Also wind is an unreliable energy source like its brother solar. The wind doesn’t always blow, the sun doesn’t always shine. As a result where they have invested heavily in wind they have had to keep fossil fuel and other energy sources in inefficient ready back up to keep the power on. This has failed in Texas where they rely on energy from West Texas a few winters back when arctic air descended on the state, but winds diminished under high pressure in the west where the wind turbines were but kept blowing where the people were in the east, the lights went out. In December, 2010, the second coldest December in the UK since the Little Ice Age in 1659, wind power delivered just 0.6% of the energy needs as the cold arctic air was with calm winds much of the time.
Instead of a job creator, as part of the 4 million green energy jobs promised by Obama in 2008, that has been a dismal failure, creating a claimed 75,000 jobs according to AWEA (a number challenged here).
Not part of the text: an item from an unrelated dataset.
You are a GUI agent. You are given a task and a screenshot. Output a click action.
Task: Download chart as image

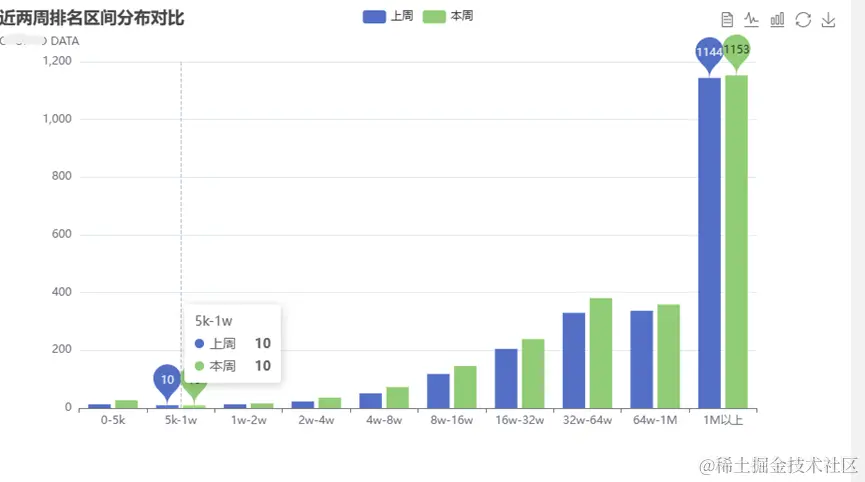tap(828, 19)
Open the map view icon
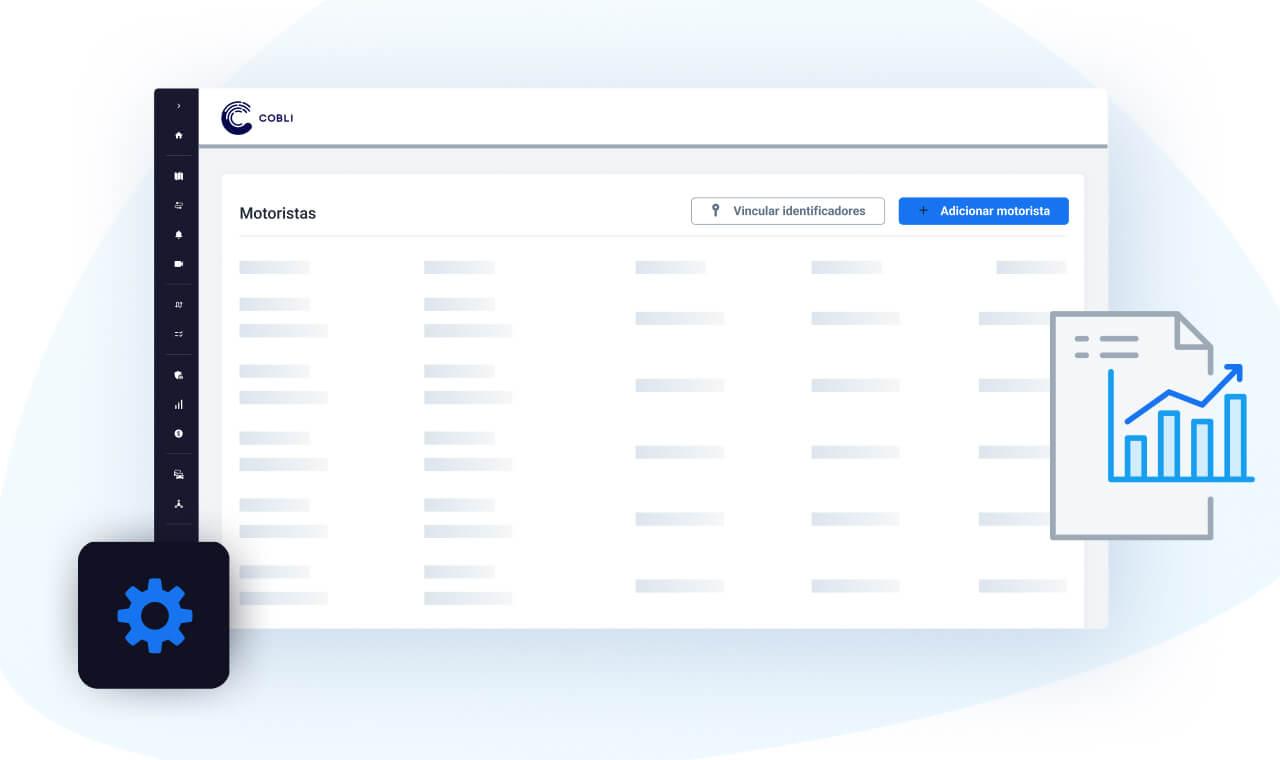Image resolution: width=1280 pixels, height=760 pixels. coord(179,176)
In Spain, the original model for Obama and the greens, they invested heavily in wind and solar but prices rose so high, it drove industry to China and India. 2.2 jobs were lost for every 1 green job created and only 1 in 10 green jobs were permanent. In Italy, it was 3.4 real jobs lost for every green job created. In Spain, unemployment rose to 25.5%, highest of any country. Not a single fossil fuel power plant was shut down and CO2 emissions went up 50% not down. Spain bacause like Don Qiuixote went chasing wind mills, is technically bankrupt in part because of subsidies to renewable energies, which have increased the country’s sovereign debt by some 30 billion dollars to date, plus 8 billion more each year because the subsidies are guaranteed for 20 years. They produce the same amount of electricity as before, but it costs much more. Their 18,000 wind turbines haven’t even reduced the consumption of fossil fuels, because of problems caused by their intermittency have stopped the subsidies and had to be bailed out by Germany. Germany is another country which has seen the light and cut back on the subsidies and are busy building coal plants. They found wind and solar were inefficient and were at the mercy of the Russians for natural gas. In England, Chris Huhne, the disgraced energy secretary now departed had an energy plans that was causing energy prices to skyrocket 140% in just eight years . Fully a quarter of the homes in Wales and most pensioners were in energy poverty, having to choose between heating and eating. When the brutal winters of recent years hit, thousands died from illnesses related to cold exposure. You see higher energy costs is a very regressive ‘tax’ (because it is driven by government policy and bad science) affecting poor and middle class the most. Even where we able to keep the power on (and there would be many brownouts and blackouts - ok by enviro standards as they begrudge our use of energy for HD TV, AC and other conveniences), some people will have to dine by candlelight because they can’t afford to pay the electric bills.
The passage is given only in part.